It’s All Greek to Me! : Metamorphoses @ University of California, Irvine – Review

Coliin Nesmith Photos by Paul R. Kennedy

Coliin Nesmith
Photos by Paul R. Kennedy

Written by Alina Mae Wilson 

The vicious tales of human error has been told in many different ways. Some of the most popular stories are those of Greek mythology, and for good reason.   The supernatural abilities possessed by the featured individuals coupled with commentary on the moral viewpoints of the time have fascinated people of all ages.  Some of these stories are retold in the form of vignettes in UC Irvine’s play Metamorphoses.
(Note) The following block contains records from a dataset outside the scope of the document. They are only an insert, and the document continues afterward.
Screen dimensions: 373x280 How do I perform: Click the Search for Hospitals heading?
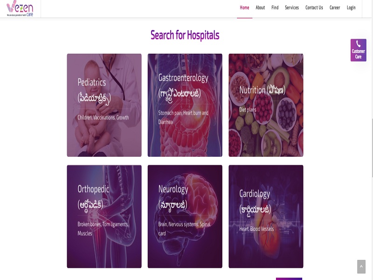click(185, 35)
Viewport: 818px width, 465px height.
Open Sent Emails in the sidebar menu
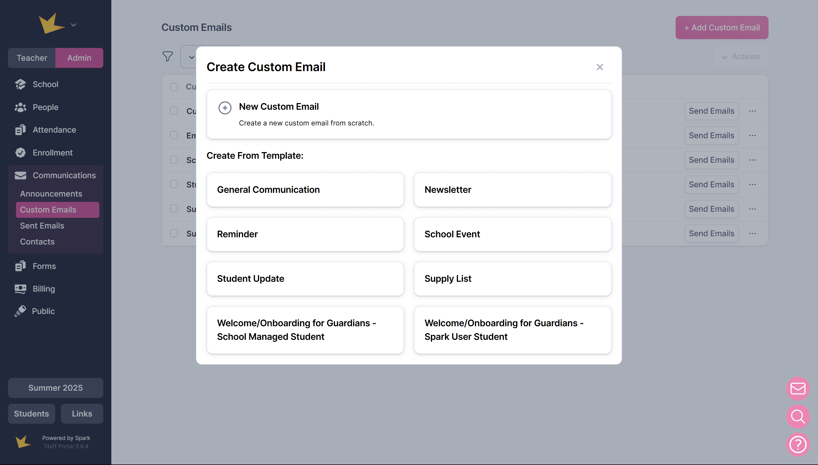point(42,226)
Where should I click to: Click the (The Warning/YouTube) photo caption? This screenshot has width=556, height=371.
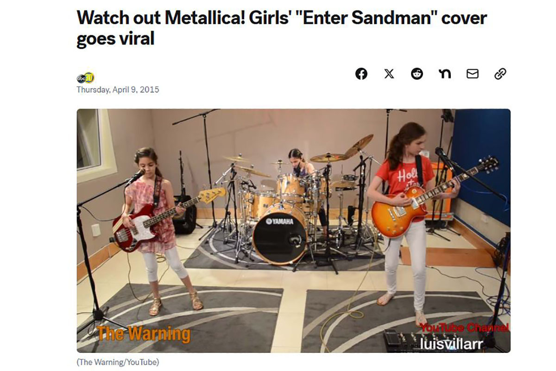pos(118,362)
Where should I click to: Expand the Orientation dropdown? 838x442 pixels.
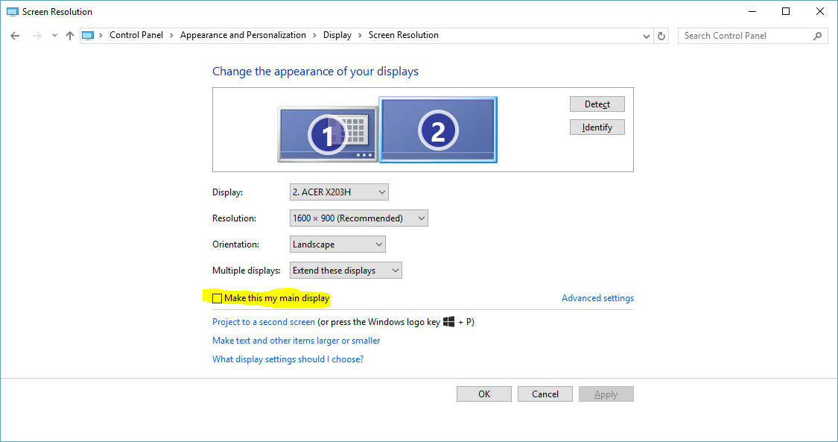click(337, 244)
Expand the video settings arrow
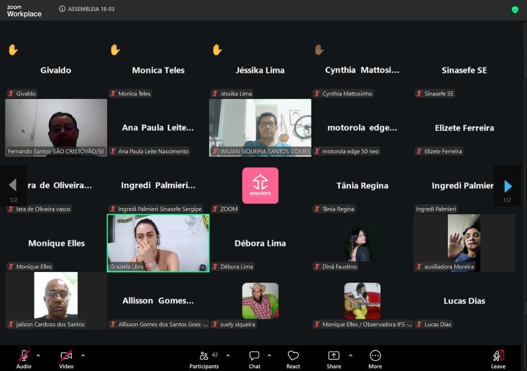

Metamorphoses is told in various short stories instead of a long story with a linear plot, it should not come as a surprise that some stories are simply more interesting than others.  The story of Cyex and Alcyone, for instance, is long (in comparison to the other events featured in the play) and deals with sorrow, but since a great majority of the plot consists of nothing more than a woman crying for her lost love interest, the audience is not quite invested.  Some of the other stories are much more intriguing and/or entertaining, but the lack of connection between each of the stories cannot be ignored.   Some of them (King Midas) seem to take place in a more contemporary setting while still others (Erysichthon) take place in the past.   Just when the viewer feels that some sort of consistent message might be breaking through, such as the transformative nature of death and love, the audience is introduced to Phaeton, who does not seem to have any sort of connection with those ideas, and thus breaks the suggestion that there is any sort of true meaning in the plot(s). If there is some kind of message. It would have to be that change is inevitable but it’s a flimsy connection at best. 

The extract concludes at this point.